It is also clear that on the current default drive of knowledge production, accompanied by the deep exclusionary practices inherent in its practices, thinking will not survive.
Kuhn has long warned us that when stockpiles of unanswered questions heap up outside our door, it is time to undertake some radical actions.
It is therefore hoped that, by unblocking some of those blockages, and releasing some of the knots, we can make a contribution towards clearing the ‘nasal passage’ of the academy.
As to the status quo, we know that it will not survive from the reality of ecological questions that are today confronting society globally.
We have to go beyond the knee-jerk proliferation of conservation projects that happens in the silos of disciplines, important though they are, to the imperative a pluralistic frame of reference covering the wisdom coming from many parts of the world, not only the western one.
Together, in this UNITWIN formation, we have the strength to evoke an understanding of the more complex and advanced ethically sound and ecologically constituted ways of thinking that characterize many indigenous and non-western ways of living.
Together, in this gathering, our affirmation of the multiplicity of worlds and forms of life can have a Copernican effect on the disciplines of education, science, economics and law enough to put a stop to the endless claims to the hegemonisation of non-western forms of knowledge.
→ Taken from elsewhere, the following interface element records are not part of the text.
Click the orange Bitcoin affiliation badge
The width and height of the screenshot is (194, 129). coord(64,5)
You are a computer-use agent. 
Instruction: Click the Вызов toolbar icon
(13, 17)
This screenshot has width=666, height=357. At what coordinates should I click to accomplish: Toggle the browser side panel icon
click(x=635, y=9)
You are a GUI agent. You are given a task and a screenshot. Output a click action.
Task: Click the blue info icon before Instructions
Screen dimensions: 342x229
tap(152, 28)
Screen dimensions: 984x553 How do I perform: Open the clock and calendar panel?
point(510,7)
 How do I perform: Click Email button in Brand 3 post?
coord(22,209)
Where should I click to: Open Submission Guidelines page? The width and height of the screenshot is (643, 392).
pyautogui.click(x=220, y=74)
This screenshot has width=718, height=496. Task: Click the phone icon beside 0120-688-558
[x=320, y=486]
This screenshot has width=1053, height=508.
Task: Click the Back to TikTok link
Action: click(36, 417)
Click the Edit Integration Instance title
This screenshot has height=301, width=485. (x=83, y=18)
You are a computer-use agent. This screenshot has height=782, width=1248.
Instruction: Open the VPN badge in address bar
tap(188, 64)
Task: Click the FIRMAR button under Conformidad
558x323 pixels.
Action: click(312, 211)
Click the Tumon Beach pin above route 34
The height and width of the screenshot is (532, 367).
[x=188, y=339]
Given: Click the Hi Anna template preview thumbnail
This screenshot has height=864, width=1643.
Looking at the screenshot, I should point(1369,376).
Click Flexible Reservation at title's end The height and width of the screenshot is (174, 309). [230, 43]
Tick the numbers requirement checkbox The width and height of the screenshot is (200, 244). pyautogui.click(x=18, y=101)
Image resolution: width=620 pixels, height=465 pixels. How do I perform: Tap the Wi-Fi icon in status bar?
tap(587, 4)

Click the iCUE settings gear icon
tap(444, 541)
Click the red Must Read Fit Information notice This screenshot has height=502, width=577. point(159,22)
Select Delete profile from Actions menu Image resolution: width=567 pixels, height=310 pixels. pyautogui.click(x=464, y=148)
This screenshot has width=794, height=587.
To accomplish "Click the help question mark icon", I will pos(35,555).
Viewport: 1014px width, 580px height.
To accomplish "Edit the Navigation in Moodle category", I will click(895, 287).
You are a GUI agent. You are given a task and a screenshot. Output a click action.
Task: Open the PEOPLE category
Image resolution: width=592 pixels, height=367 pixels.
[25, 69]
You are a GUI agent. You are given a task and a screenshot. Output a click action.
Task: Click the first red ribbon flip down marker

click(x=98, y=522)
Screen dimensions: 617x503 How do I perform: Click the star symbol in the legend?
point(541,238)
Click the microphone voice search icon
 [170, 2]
Epistemic Justice can lead to Cognitive Justice as an action.
Only through cognitive justice as a method for exploring difference and the right to plurality and coexistence among knowledge systems, and by providing for reciprocity and empathy can we turn this hierarchy into a circle.
Frugal and sustainable rural livelihoods are all bundled into a hopeless, eternalised, dehumanized and unrecognizable heap: poverty.
In short, the formula is steady and decisive: structural, long-term dispossession everywhere modernity went, with shallow ameliorative responses as a return hug.
On simplified and weak foundations of philosophy of society in relation to human existence, rambling and towering edifices in education, law, science and economics have been built.
The normative framework of commerce replaces the dense networks of subtle interpersonal obligations with a few deceptively clear and relatively simple rules.
Protect property rights. Comply with contracts. Its principle is: buy cheap and sell dear.
The problem of modernity today therefore resembles an attempt to carry water in a picnic basket meant for carrying bread.
A puzzle for you…
What methodology can we use to transform modernity from the narrow, hierarchised way of seeing the world into a more pluralistic way which is able to take cognizance of the ethics, wisdom from other cultures?